Please put the material into a Markdown table with the columns "Row" and "Material line," starting with the line that contains "Atlas Leefomgeving (119, 2515)" and going on through the line that contains "トップページ (140, 450)". Give each of those lines its own numbered row, and leave out any blank lines.

### Listed entries
==*==

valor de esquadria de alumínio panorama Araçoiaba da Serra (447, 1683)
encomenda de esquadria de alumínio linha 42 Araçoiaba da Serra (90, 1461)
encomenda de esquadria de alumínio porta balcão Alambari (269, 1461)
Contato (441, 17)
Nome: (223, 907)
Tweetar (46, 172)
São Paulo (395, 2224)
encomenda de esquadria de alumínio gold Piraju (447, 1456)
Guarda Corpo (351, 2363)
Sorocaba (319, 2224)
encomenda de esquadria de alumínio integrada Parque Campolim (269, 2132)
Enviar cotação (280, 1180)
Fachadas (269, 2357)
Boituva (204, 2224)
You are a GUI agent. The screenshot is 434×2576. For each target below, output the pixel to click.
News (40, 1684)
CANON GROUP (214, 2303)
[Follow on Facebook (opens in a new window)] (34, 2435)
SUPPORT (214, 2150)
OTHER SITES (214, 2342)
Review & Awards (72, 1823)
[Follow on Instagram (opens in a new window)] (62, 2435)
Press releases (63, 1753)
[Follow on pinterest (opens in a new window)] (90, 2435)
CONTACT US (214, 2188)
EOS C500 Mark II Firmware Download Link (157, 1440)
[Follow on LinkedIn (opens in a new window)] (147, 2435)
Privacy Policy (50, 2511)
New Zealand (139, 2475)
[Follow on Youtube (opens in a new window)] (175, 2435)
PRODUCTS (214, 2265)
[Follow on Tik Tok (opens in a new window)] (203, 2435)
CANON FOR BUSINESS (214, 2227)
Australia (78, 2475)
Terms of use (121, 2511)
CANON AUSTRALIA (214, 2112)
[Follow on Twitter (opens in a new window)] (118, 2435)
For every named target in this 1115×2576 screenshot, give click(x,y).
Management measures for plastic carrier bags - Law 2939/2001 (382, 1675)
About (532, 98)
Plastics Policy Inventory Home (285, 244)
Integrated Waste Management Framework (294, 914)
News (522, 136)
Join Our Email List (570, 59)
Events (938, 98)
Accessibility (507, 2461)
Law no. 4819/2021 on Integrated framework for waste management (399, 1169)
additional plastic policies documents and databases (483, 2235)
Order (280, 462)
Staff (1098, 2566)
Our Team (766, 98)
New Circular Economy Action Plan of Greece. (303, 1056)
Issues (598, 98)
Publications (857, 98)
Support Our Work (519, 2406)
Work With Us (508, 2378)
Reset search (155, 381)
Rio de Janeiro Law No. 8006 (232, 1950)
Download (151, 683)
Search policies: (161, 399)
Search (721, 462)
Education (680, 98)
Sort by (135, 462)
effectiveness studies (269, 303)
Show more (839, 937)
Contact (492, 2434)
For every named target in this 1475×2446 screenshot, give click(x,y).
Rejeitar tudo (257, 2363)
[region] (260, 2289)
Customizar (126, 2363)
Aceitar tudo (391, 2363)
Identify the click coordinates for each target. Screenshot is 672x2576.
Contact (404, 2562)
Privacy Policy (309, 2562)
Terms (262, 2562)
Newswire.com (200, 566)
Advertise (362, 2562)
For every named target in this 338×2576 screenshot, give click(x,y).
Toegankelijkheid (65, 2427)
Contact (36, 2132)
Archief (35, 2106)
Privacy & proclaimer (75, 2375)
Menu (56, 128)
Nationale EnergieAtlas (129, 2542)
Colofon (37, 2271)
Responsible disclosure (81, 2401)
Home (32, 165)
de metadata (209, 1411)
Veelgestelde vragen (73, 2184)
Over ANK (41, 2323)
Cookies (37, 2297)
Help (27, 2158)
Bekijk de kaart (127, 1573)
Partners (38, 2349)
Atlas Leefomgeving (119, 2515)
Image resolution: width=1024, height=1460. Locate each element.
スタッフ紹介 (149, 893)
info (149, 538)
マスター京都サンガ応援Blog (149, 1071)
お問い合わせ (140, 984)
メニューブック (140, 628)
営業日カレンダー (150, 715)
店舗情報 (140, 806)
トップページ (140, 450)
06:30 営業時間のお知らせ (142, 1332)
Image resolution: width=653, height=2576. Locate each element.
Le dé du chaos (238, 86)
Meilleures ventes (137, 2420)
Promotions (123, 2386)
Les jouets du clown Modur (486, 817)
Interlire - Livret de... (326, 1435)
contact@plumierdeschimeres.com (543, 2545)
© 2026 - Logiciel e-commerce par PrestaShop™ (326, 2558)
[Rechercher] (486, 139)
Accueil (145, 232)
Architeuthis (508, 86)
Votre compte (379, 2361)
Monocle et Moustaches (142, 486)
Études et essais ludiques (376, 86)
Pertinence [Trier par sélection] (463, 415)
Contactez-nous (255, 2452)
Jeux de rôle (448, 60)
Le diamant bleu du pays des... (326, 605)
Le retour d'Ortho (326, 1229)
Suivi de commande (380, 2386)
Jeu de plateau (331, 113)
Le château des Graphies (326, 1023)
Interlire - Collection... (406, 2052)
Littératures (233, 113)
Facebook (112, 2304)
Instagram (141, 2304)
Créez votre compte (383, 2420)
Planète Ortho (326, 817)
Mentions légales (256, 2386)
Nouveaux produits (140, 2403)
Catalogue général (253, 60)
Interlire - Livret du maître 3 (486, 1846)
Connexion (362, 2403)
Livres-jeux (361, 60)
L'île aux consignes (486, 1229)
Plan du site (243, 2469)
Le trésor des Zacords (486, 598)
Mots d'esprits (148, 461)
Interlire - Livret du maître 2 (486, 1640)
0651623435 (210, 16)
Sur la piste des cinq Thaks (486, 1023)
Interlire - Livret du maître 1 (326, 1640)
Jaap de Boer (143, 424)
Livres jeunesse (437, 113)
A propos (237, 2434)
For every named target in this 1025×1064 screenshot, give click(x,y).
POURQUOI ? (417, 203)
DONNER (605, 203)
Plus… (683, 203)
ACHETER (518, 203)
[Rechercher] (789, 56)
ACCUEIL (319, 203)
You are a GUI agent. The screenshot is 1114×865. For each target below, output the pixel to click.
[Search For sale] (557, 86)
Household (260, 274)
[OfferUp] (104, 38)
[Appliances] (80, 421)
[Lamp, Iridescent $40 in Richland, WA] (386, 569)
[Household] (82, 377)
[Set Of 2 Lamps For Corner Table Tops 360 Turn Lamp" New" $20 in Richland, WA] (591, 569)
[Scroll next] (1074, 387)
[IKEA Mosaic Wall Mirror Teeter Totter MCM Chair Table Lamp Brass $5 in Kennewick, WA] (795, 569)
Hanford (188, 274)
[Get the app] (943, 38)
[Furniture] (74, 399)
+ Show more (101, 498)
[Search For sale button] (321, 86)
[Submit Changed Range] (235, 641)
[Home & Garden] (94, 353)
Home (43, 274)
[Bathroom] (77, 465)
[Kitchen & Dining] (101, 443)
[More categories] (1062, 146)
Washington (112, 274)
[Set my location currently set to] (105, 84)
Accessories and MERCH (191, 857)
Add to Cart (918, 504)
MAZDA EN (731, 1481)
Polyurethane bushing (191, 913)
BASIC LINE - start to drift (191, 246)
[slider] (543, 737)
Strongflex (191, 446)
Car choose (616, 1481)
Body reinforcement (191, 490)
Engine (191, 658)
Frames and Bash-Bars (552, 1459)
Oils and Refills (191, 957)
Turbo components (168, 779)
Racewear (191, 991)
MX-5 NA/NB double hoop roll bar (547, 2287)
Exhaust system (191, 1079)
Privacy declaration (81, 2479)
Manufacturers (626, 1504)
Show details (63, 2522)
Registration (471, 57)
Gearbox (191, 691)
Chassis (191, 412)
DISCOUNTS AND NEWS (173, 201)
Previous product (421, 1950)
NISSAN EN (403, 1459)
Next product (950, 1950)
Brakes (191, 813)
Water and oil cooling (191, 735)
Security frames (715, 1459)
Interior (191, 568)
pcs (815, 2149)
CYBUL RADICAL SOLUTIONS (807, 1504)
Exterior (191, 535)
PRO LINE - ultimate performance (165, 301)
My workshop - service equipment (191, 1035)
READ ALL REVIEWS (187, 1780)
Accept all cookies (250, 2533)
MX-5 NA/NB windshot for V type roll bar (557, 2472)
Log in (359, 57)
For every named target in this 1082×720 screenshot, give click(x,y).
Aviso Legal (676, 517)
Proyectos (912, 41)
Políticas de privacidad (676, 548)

==*==

### Complete output
| Row | Material line |
|---|---|
| 1 | Atlas Leefomgeving (119, 2515) |
| 2 | Image resolution: width=1024, height=1460. Locate each element. |
| 3 | スタッフ紹介 (149, 893) |
| 4 | info (149, 538) |
| 5 | マスター京都サンガ応援Blog (149, 1071) |
| 6 | お問い合わせ (140, 984) |
| 7 | メニューブック (140, 628) |
| 8 | 営業日カレンダー (150, 715) |
| 9 | 店舗情報 (140, 806) |
| 10 | トップページ (140, 450) |